New research reveals that daily consumption of fast food not only causes obesity but hurts children’s academic performance, a new study suggests. A study, which was featured in SAGE Journal, found that students who ate fast food at least once a day had slower growth in math, reading, and science skills than their counterparts who didn’t eat fast food.

Researchers at Ohio State University used data from the Early Childhood Longitudinal Study-Kindergarten Cohort, a national survey of nearly 12,000 students, and asked students between fifth and eighth grade about their eating habits as part of an effort to compare the frequency of fast food eaten and academic gains made, if any, within a three-year span.

“High levels of fast food consumption were predictive of lower growth in all three academic subjects,” Kelly M. Purtell, the lead researcher, told The Huffington Post. “Fast food is really pervasive right now, and there are a lot of reasons why kids eat it and why families use it. Because of this, we have to think broadly about lots of different ways to make families not be reliant on fast food.”

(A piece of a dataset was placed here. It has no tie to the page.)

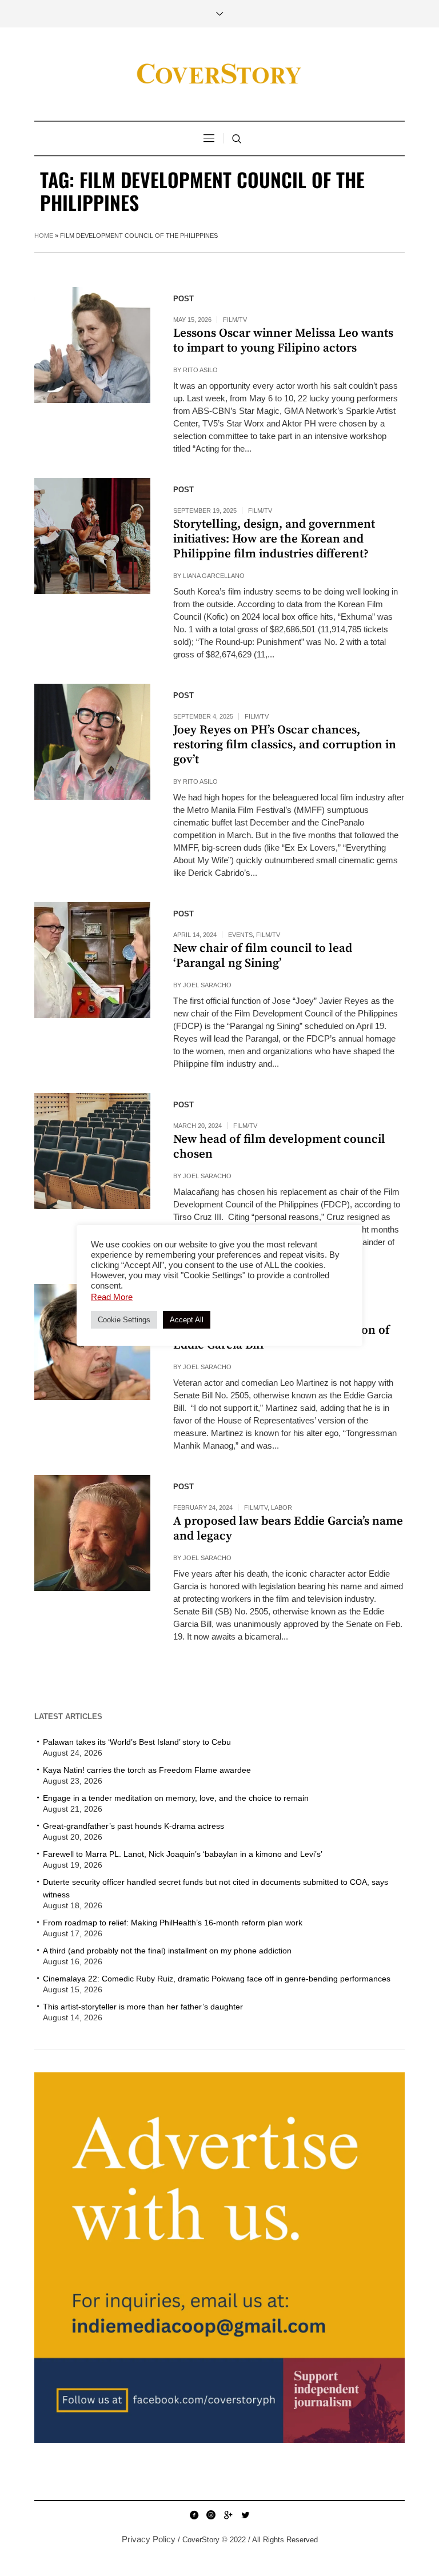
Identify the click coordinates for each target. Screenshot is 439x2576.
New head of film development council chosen (279, 1147)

And this is supported by past research, that started a couple of years ago in 2013; a report by Action for Healthy Kids, a public-private partnership of more than 50 organizations committed to promoting children’s health, showed that children who started their day with a nutritious breakfast and later engaged in an hour of physical activity increased their cognitive ability and improved their disposition toward school.

Fast Food Also Causes Deficits in Adults

The average American eats 79 pounds of added sweeteners every year along with 63 pounds of fat – to put that into perspective that comes out to almost a full stick of butter every day. With those habits, it doesn’t take long for damage to occur. “Negative changes in brain chemistry can occur after just a few weeks of unhealthy eating,” says Suzanne Craft, Ph.D., a professor of gerontology and geriatric medicine at Wake Forest School of Medicine. Craft found that people who ate meals with high levels of sugar and saturated fat for as little as one month performed more poorly on memory tests. Not to mention that they were also 40% more likely to experience depression.

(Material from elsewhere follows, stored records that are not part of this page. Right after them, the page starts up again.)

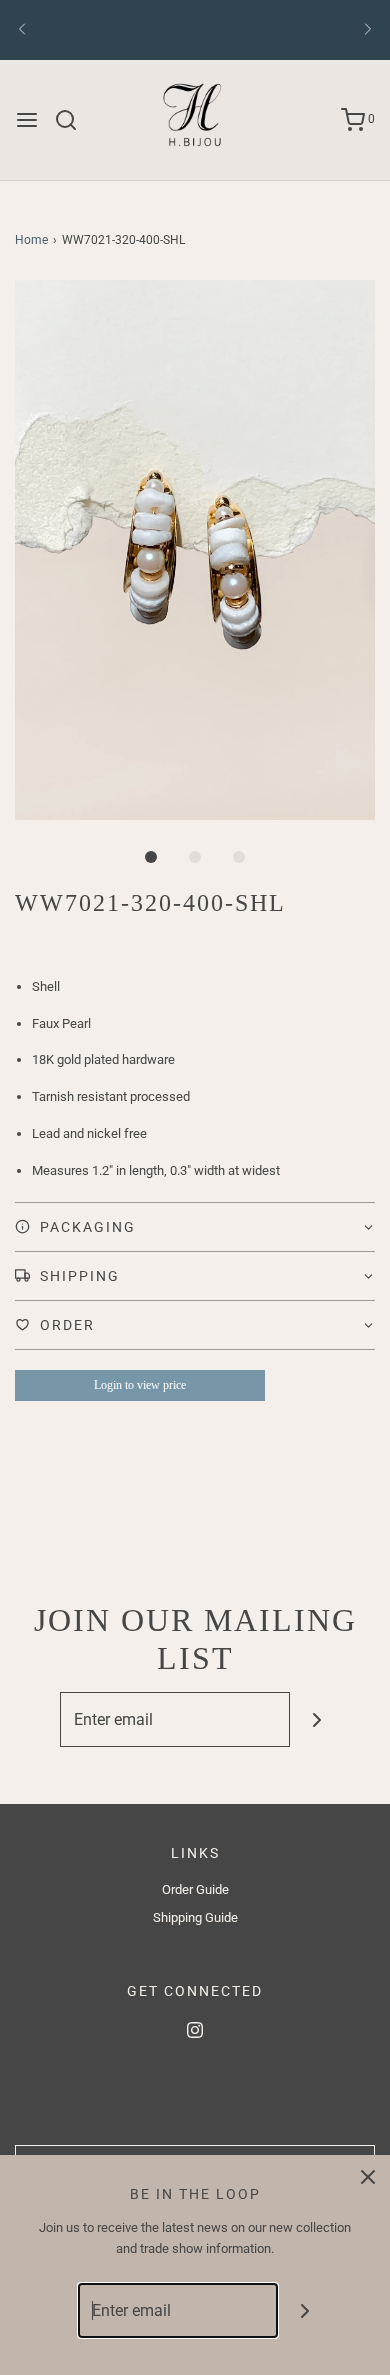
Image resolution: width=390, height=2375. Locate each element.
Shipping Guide (195, 1917)
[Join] (317, 1719)
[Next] (368, 30)
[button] (195, 550)
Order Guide (195, 1889)
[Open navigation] (27, 120)
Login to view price (140, 1385)
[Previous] (22, 30)
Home (31, 240)
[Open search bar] (73, 120)
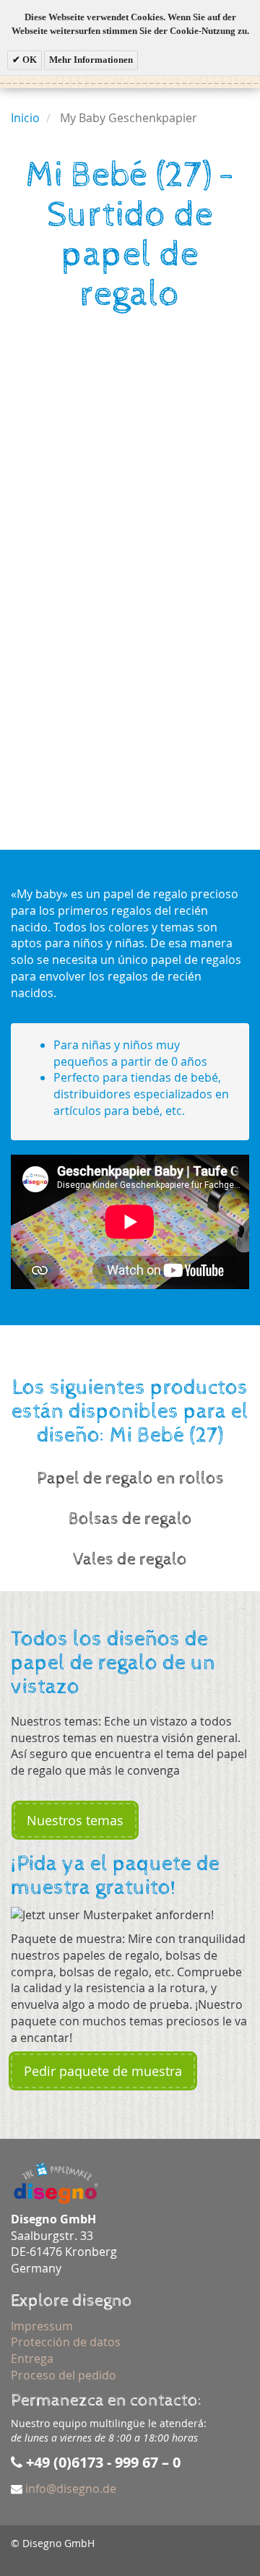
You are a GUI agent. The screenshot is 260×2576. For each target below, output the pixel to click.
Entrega (32, 2358)
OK (28, 59)
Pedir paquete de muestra (103, 2071)
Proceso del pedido (63, 2375)
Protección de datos (66, 2342)
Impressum (42, 2326)
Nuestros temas (75, 1820)
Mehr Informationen (91, 59)
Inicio (25, 118)
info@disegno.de (70, 2489)
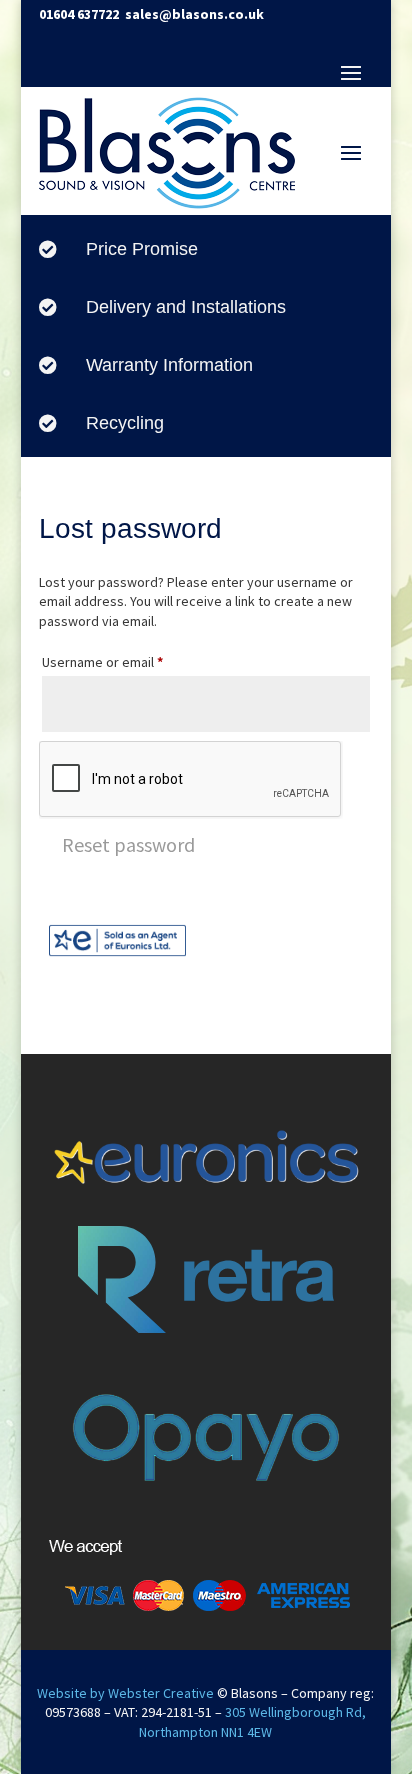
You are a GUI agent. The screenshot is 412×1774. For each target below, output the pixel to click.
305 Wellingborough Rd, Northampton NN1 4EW (252, 1722)
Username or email (129, 661)
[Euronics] (117, 955)
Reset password (128, 844)
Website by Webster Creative (125, 1693)
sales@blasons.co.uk (194, 14)
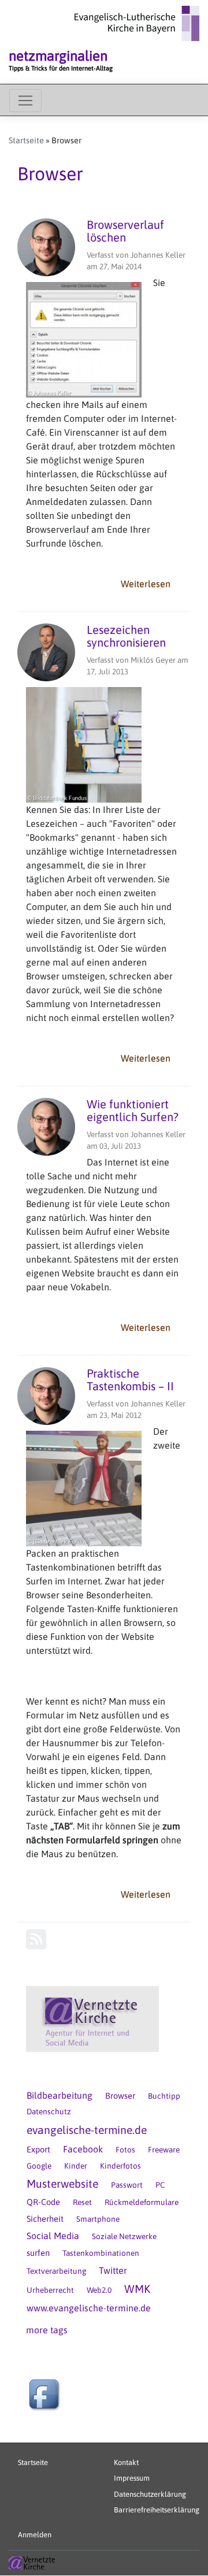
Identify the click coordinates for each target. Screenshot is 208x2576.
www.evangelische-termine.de (89, 2308)
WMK (137, 2288)
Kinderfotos (120, 2165)
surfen (38, 2253)
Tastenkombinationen (100, 2253)
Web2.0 (99, 2290)
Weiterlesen (150, 585)
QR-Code (43, 2202)
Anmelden (34, 2534)
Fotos (125, 2149)
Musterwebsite (62, 2183)
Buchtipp (164, 2095)
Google (39, 2165)
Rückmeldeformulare (142, 2202)
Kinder (75, 2165)
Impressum (132, 2478)
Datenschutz (49, 2111)
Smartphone (98, 2219)
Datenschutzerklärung (150, 2494)
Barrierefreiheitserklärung (156, 2510)
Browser (120, 2095)
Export (38, 2149)
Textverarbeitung (56, 2271)
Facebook (83, 2149)
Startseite (26, 140)
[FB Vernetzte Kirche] (45, 2395)
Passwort (127, 2184)
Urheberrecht (50, 2290)
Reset (82, 2202)
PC (160, 2184)
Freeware (164, 2149)
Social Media (53, 2235)
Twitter (113, 2270)
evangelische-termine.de (87, 2130)
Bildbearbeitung (59, 2095)
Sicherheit (45, 2219)
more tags (47, 2330)
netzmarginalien (58, 56)
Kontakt (126, 2462)
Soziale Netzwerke (124, 2236)
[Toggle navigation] (25, 100)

Researchers suspect that one of the most toxic effects of chronically consuming fast foods may be the suppression of a brain peptide called BDNF (brain-derived neurotrophic factor), which is involved in memory formation and learning.

A toxic diet of mostly fast foods also causes a chemical reaction that promotes inflammation in the brain, which can damage cells and disrupt connections between neurons. This causes a loss of synaptic plasticity, meaning “you’re less able to make new neural connections, you’re less able to activate your memories, and you’re less able to focus,” says Ewan McNay, Ph.D., an assistant professor of behavioral neuroscience at the University at Albany.

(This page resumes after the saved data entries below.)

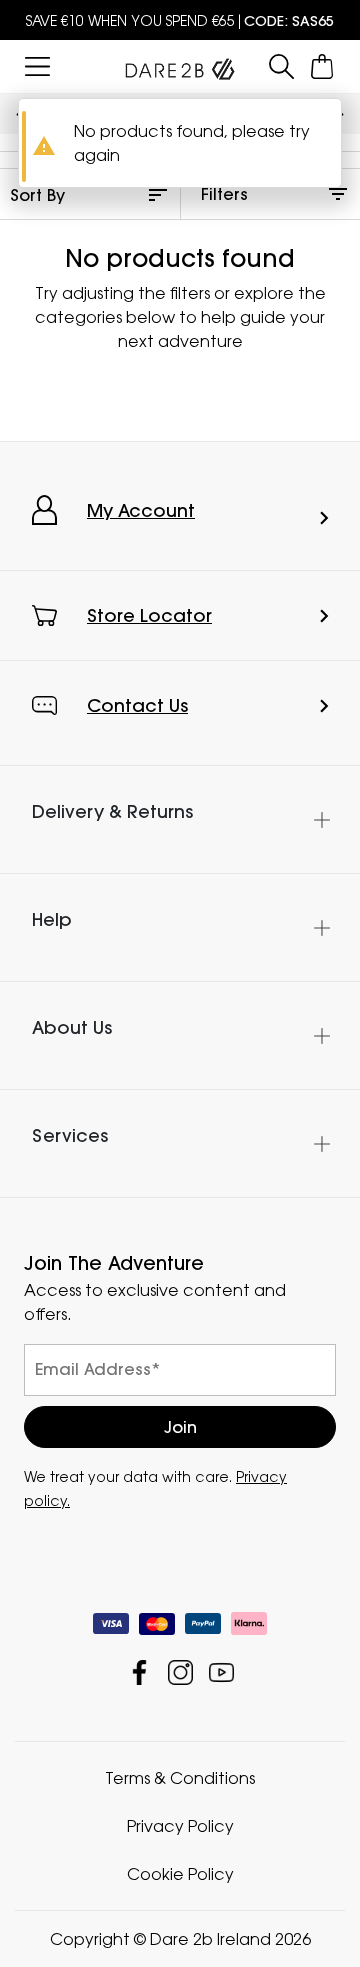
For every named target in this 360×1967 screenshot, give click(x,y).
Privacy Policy (180, 1826)
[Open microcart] (322, 66)
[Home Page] (180, 65)
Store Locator (149, 615)
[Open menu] (37, 66)
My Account (141, 510)
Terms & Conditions (180, 1778)
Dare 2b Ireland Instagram (180, 1672)
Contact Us (137, 705)
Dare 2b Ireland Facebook (139, 1672)
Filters (224, 194)
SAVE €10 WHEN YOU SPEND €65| (180, 20)
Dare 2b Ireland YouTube (221, 1672)
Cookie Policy (180, 1874)
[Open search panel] (281, 66)
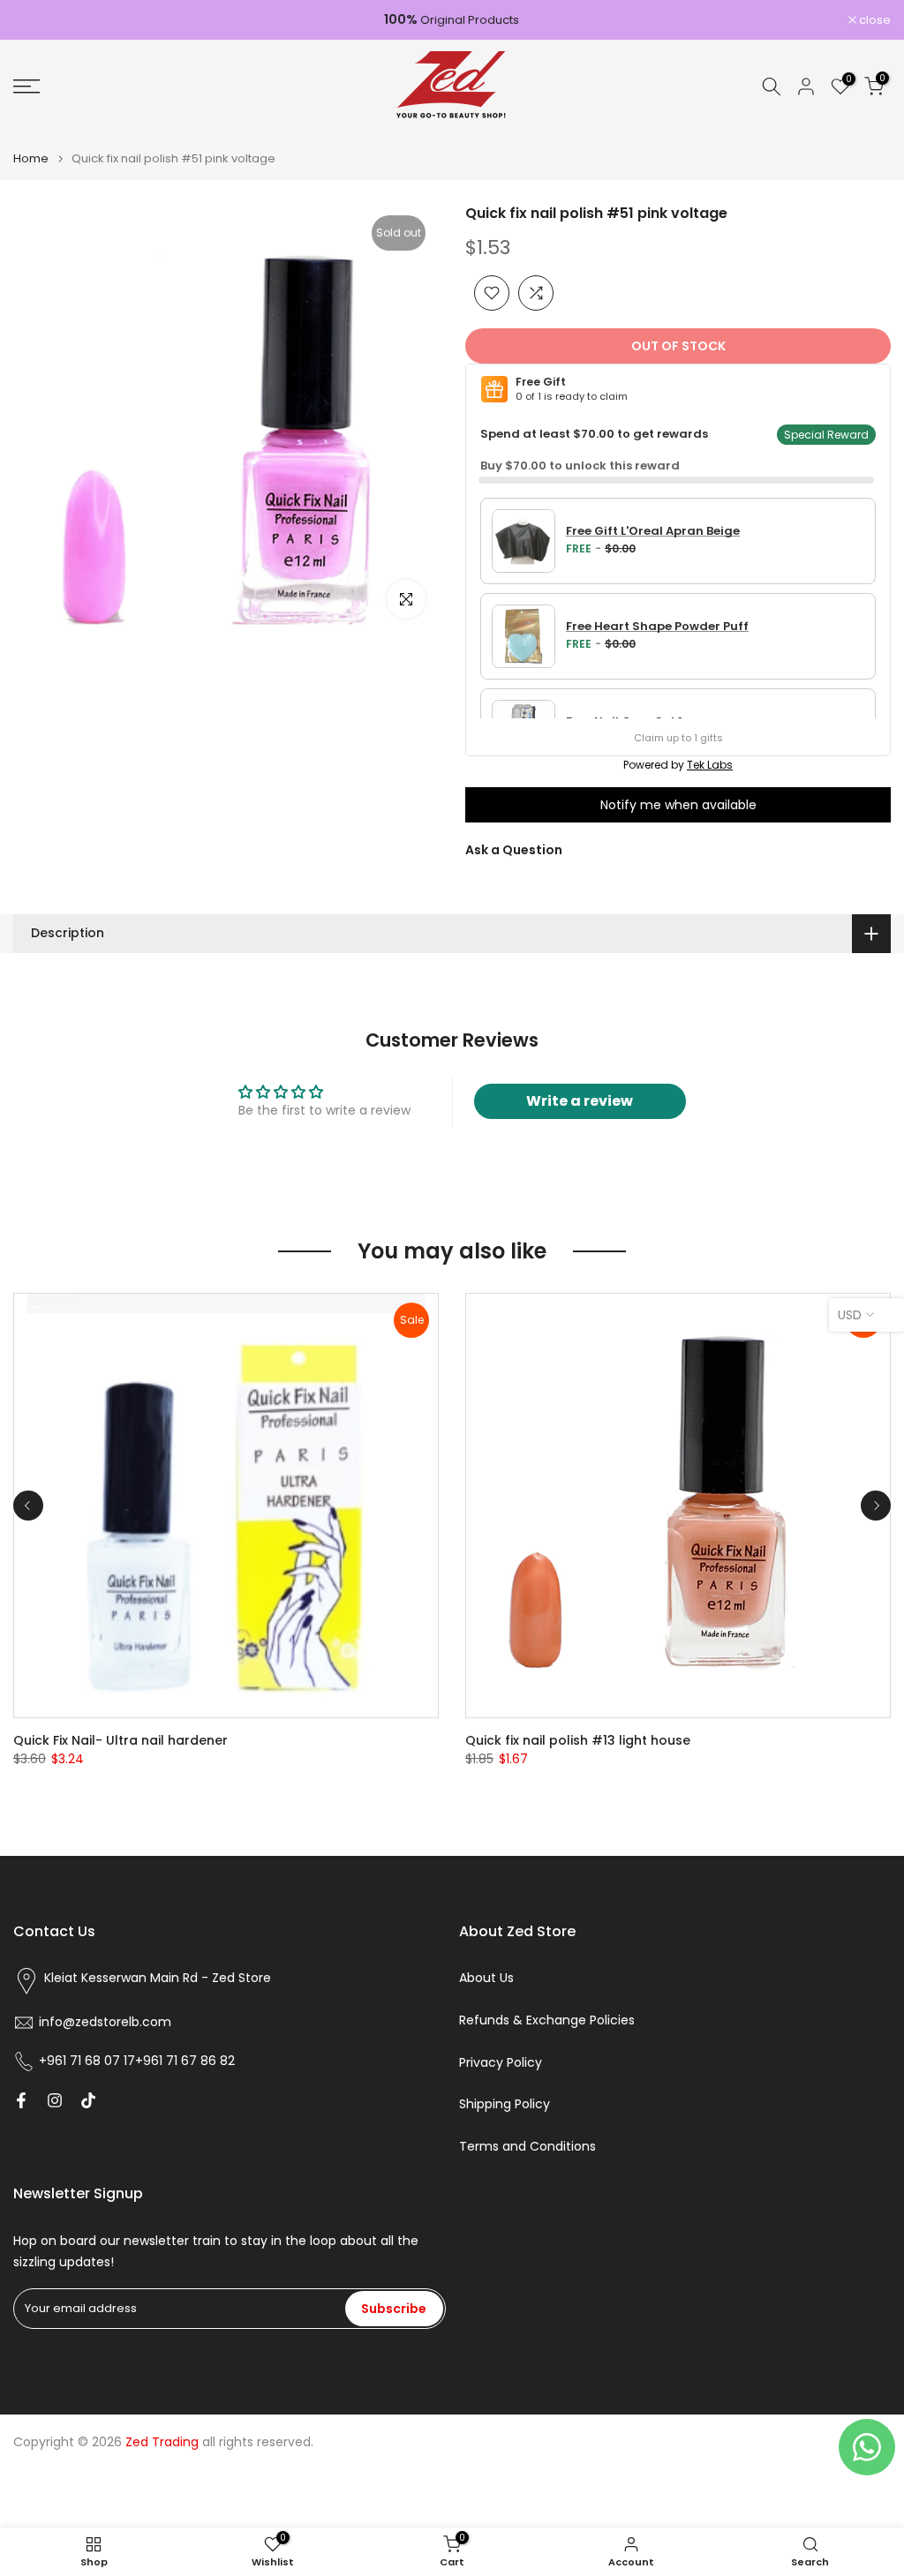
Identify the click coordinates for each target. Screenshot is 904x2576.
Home (31, 158)
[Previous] (28, 1506)
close (38, 20)
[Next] (876, 1506)
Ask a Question (513, 850)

The Take-Away (if you will)

While sporadic eating of fast food doesn’t result in nutrient deficiency, the Centers for Disease Control and Prevention warns that regularly consuming the high-salt, high-sugar meals often found in popular fast food franchises and corner stores causes memory loss and slow brain development in children. Those foods lack the nutrients essential for cognitive development – including calcium, iron, Vitamin C, and zinc – at a time when children and adolescents are developing the fastest.